• INSTRUCTIONS FOR THE TASK: Search the records for "click". Report every line where it occurs.

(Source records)
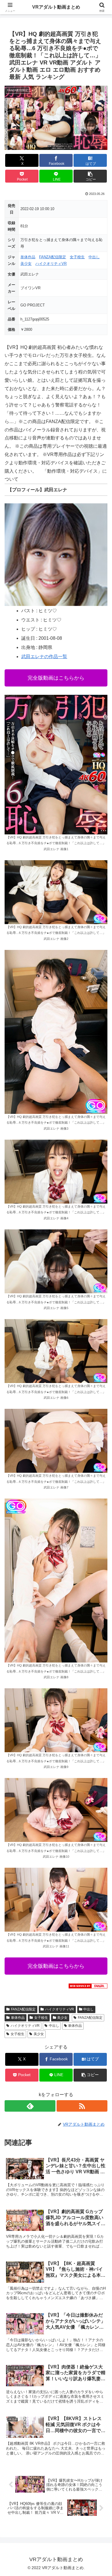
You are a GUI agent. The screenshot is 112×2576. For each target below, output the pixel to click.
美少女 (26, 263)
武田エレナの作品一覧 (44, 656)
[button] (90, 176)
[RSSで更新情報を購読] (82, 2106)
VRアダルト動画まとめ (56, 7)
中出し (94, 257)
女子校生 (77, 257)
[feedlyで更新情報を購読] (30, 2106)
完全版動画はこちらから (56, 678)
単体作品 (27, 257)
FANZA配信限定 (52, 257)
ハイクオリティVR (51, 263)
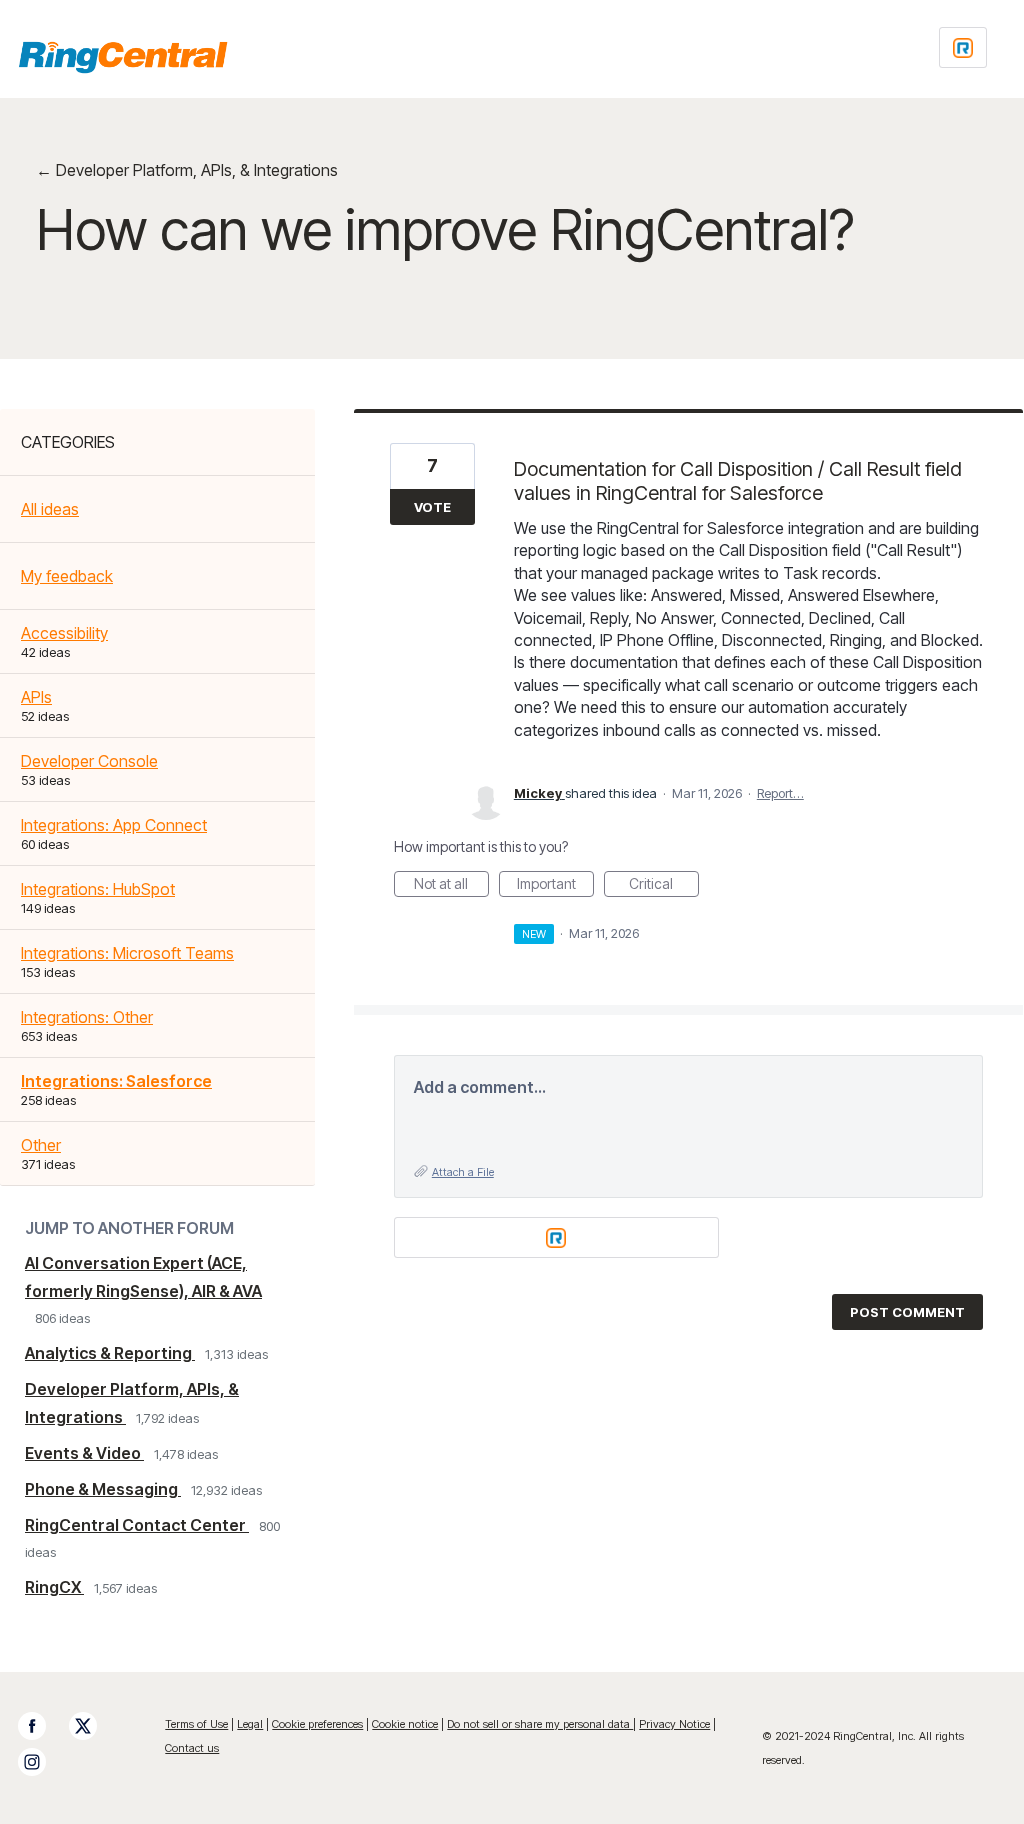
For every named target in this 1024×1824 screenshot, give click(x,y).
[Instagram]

• ANSWER TO THIS EXERCISE:
You are a GUI agent. The screenshot is 112×2576. For each target below, output the pixel to click.
For every named target in this 1024×1824 screenshot, give click(x,y).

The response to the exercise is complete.